* [What the task requires]: Report every line of the material below that contains the string "perform", treating uppercase and lowercase letters as distinct.
** START Extracted material **
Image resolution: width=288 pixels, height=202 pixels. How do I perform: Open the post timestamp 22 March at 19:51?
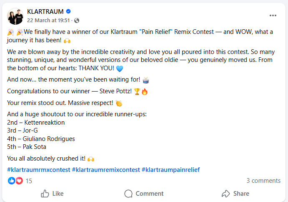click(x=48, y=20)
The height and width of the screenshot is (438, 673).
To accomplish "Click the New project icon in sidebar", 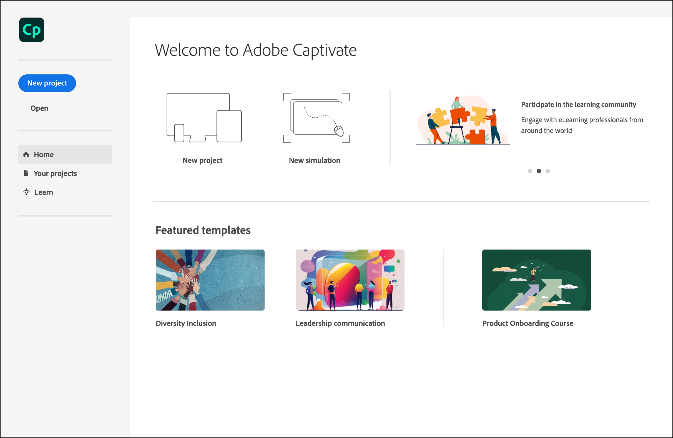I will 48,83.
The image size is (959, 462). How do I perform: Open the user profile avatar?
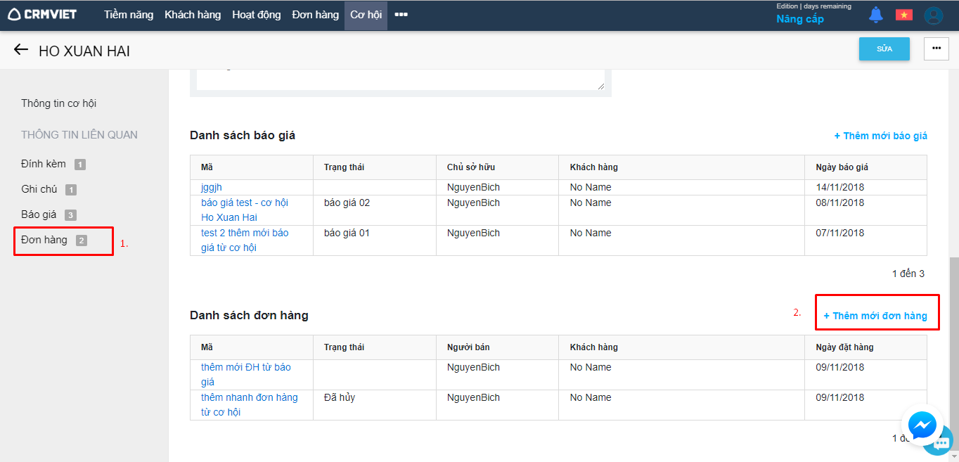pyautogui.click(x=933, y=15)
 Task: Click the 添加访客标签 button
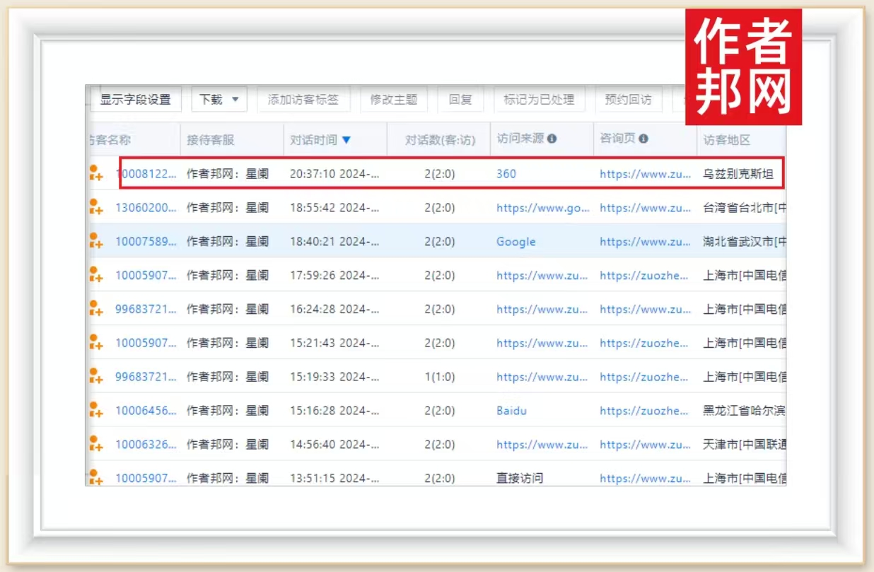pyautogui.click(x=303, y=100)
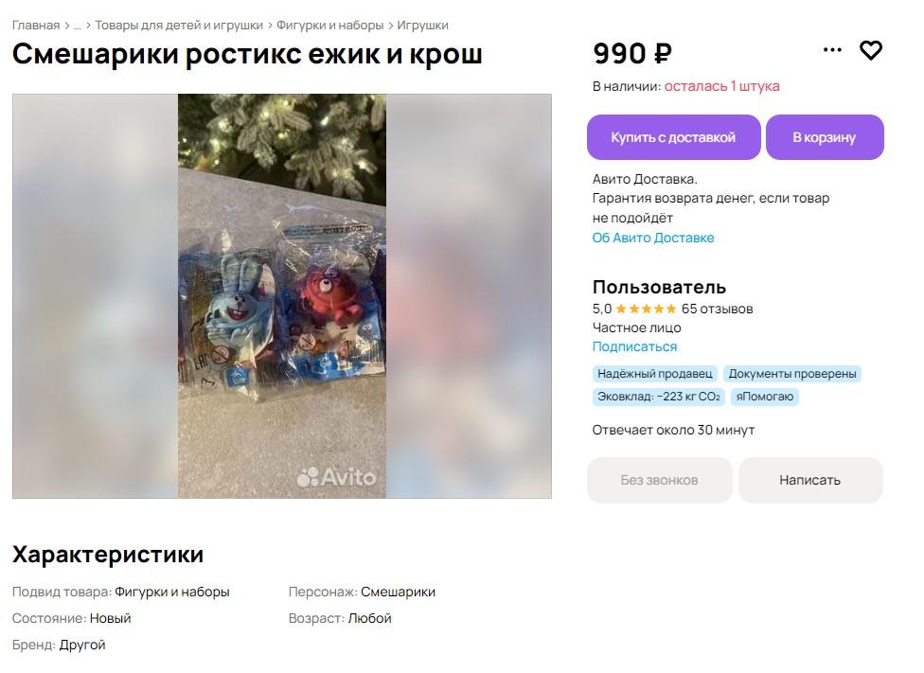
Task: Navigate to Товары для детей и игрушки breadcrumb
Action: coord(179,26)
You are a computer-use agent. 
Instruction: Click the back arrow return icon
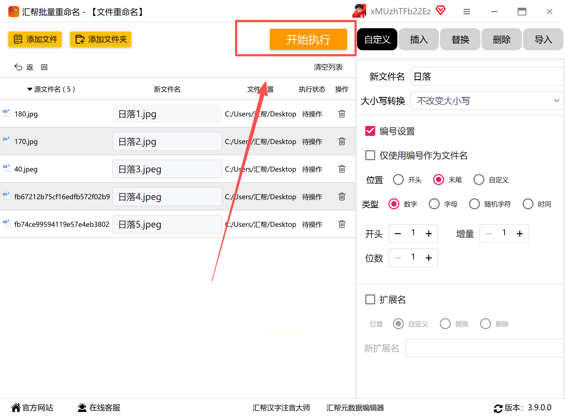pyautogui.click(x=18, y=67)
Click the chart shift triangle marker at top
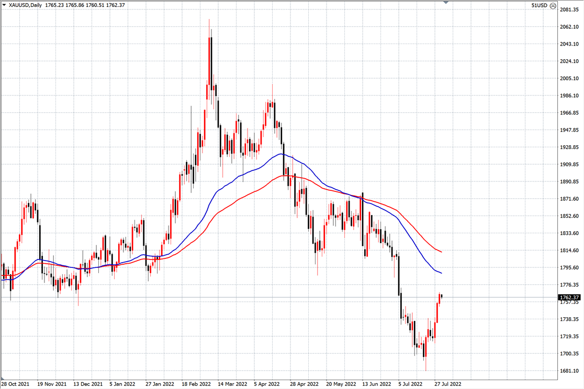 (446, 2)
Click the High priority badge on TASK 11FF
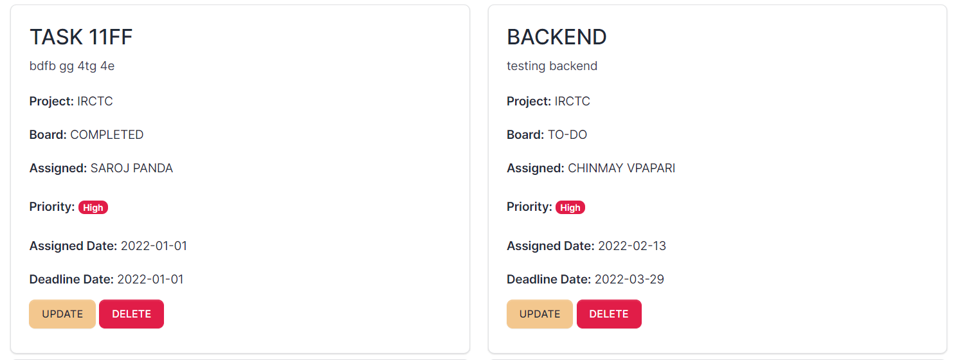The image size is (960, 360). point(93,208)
** END Extracted material **
* [Answer in full]:
Image resolution: width=288 pixels, height=202 pixels. How do I perform: Open the post timestamp 22 March at 19:51?
The image size is (959, 462). How do I perform: Open the user profile avatar?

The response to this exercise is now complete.